-------- DATA PROVIDED

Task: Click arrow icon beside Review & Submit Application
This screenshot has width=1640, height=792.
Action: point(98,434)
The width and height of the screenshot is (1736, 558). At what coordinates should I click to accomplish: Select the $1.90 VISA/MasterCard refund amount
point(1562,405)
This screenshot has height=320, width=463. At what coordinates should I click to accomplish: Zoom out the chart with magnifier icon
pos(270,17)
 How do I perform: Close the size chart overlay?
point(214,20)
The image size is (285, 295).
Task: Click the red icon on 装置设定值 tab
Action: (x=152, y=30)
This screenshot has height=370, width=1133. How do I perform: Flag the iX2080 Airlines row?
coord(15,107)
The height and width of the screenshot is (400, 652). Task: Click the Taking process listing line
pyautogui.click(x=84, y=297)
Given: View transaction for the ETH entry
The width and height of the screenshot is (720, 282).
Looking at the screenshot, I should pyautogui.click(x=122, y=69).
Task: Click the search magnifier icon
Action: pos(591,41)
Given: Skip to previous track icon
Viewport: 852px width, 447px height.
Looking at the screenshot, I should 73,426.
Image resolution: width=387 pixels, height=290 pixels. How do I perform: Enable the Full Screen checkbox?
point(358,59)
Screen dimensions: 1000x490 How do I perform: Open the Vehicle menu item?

----------------

• WHAT THIS TASK INVOLVES
Transcribe the records in full, so that each line reads exactly as before.

• FINAL ANSWER
Task: Click arrow icon beside Review & Submit Application
This screenshot has width=1640, height=792.
Action: point(98,434)
The width and height of the screenshot is (1736, 558). At what coordinates should I click to accomplish: Select the $1.90 VISA/MasterCard refund amount
point(1562,405)
This screenshot has height=320, width=463. At what coordinates should I click to accomplish: Zoom out the chart with magnifier icon
pos(270,17)
 How do I perform: Close the size chart overlay?
point(214,20)
The image size is (285, 295).
Task: Click the red icon on 装置设定值 tab
Action: (x=152, y=30)
This screenshot has height=370, width=1133. How do I perform: Flag the iX2080 Airlines row?
coord(15,107)
The height and width of the screenshot is (400, 652). Task: Click the Taking process listing line
pyautogui.click(x=84, y=297)
Given: View transaction for the ETH entry
The width and height of the screenshot is (720, 282).
Looking at the screenshot, I should pyautogui.click(x=122, y=69).
Task: Click the search magnifier icon
Action: pos(591,41)
Given: Skip to previous track icon
Viewport: 852px width, 447px height.
Looking at the screenshot, I should 73,426.
Image resolution: width=387 pixels, height=290 pixels. How do I perform: Enable the Full Screen checkbox?
point(358,59)
Screen dimensions: 1000x490 How do I perform: Open the Vehicle menu item?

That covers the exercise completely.